ICM Research Seminar
Speakers: Anna Lena Dittrich (Dr A Tyson-Capper, Dr H Gautrey)
Audrey Brown (Prof M Walker)
Matthew John Wood (Dr C Hilkens, Dr M Haniffa, Prof J Isaacs)
Venue: Dental Lecture Theatre F, Dental School
Date and Time: Wednesday 2nd March 2016, 13.00 pm – 14.00 pm
Anna Lena Dittrich
Tumour promoting HER2 Splice Variant Δ16HER2: Regulation and Implication in Breast Cancer
Breast cancer is one of the major types of cancer for women. The human epidermal growth factor receptor 2 (HER2) is a well-known oncogene and therapy target in 20-30% of breast tumours. Although these therapies have proven efficient, therapy resistance has been observed. The underlying mechanisms are not well understood. One possible cause are HER2 protein variants generated by alternative splicing. The aim of this project is to uncover the processes regulating the production of the highly oncogenic HER2 splice variant Δ16HER2
Decreased TCF7L2 expression enhances insulin action in primary human skeletal muscle cell cultures
Variants within transcription factor 7-like 2 (TCF7L2) are the strongest genetic predictor of type 2 diabetes risk. Expression of TCF7L2 is ubiquitous but while many studies have examined the role of TCF7L2 in beta cells, few have examined TCF7L2 function in relation to glucose metabolism in peripheral tissues. The aim of the current study is to explore if TCF7L2 has a role in glucose metabolism in primary human skeletal muscle cells.

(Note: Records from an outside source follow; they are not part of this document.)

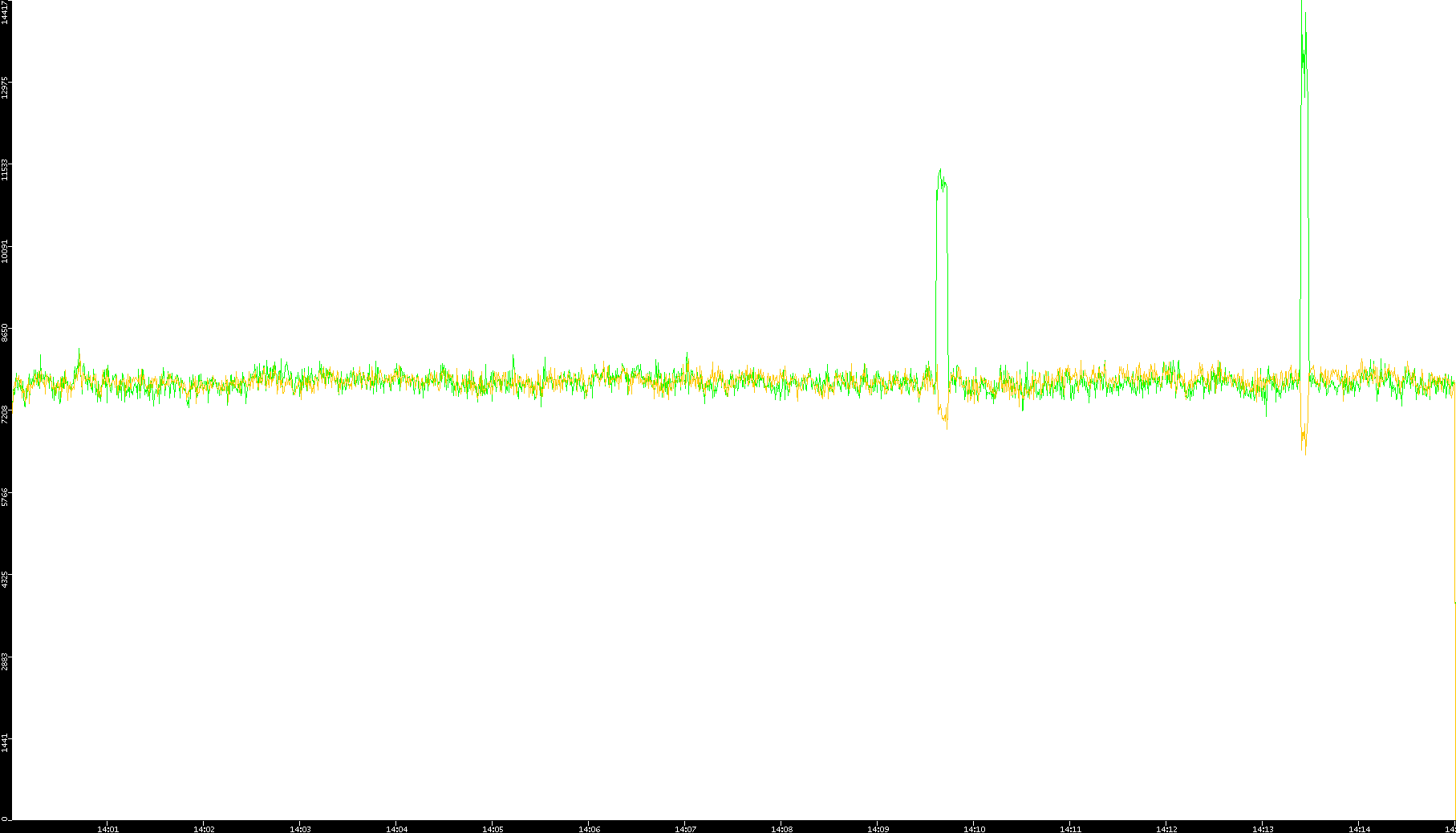
Task: Click the 14417 value on vertical axis
Action: click(x=5, y=12)
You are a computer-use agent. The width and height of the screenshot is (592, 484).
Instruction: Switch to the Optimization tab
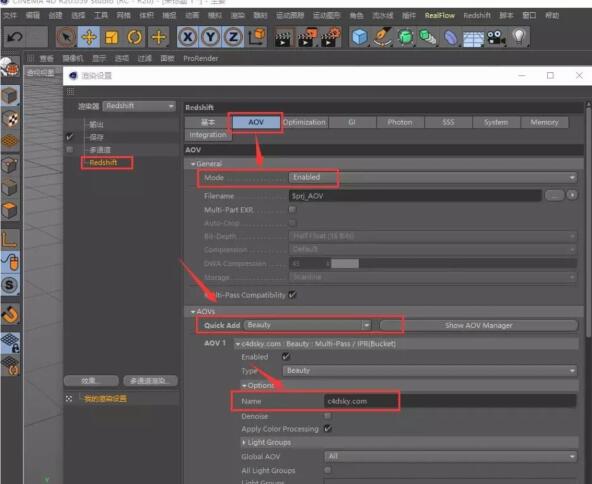(x=304, y=122)
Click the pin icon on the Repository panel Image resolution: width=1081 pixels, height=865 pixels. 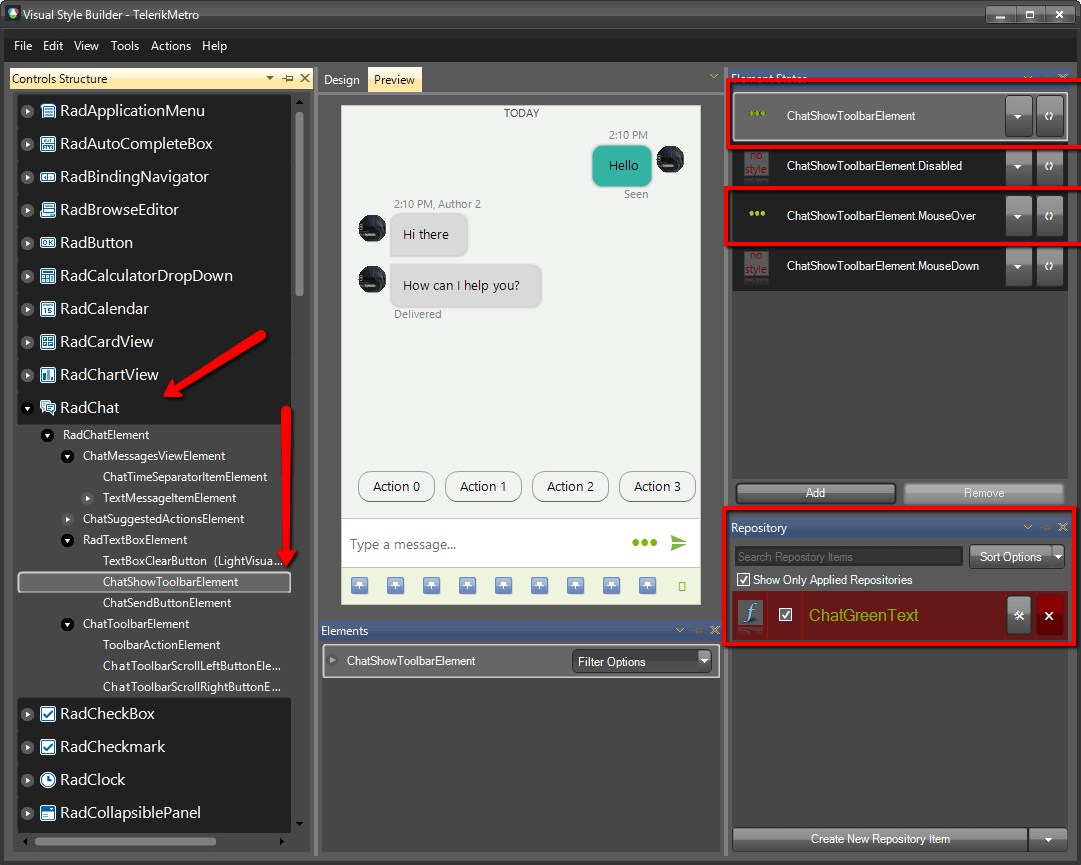click(1044, 527)

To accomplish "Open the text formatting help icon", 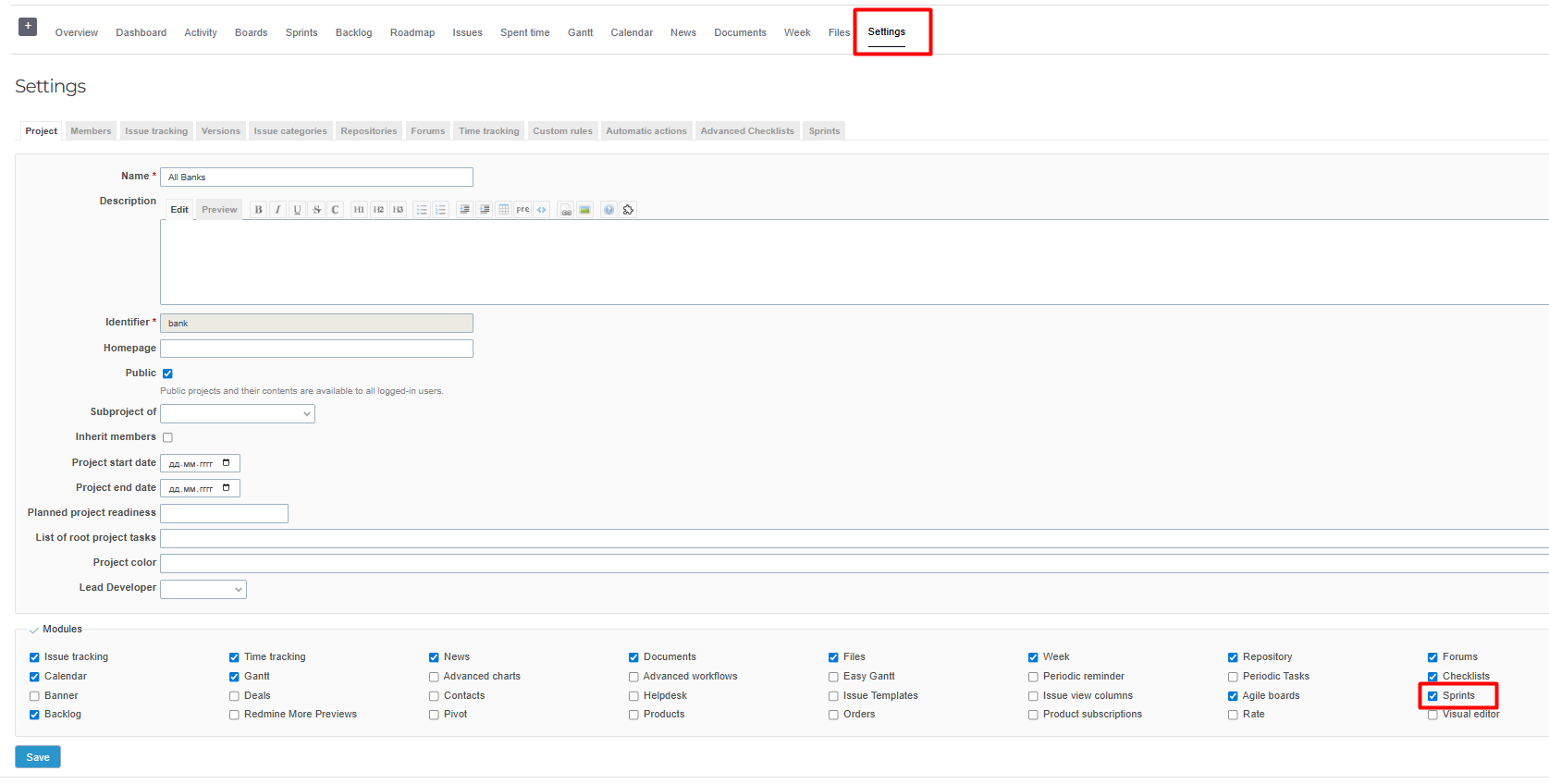I will pyautogui.click(x=609, y=210).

Do Synovial Dendritic Cells Contribute to the Pathogenesis of Rheumatoid Arthritis?
Dendritic cells (DCs) are thought to play an important role in rheumatoid arthritis (RA). Found clustered with T-cells in the synovium, they may activate auto-reactive lymphocytes locally. However, the precise role they play in RA pathogenesis remains unclear. We aim to identify and compare DC subsets by phenotyping, transcriptomics and functional capacity. These subsets will be derived from the synovial tissue, fluid and peripheral blood of rheumatoid and osteoarthritis patients as well as healthy controls. These findings will be instrumental to delineating the mechanisms by which DCs contribute to the pathogenesis of RA.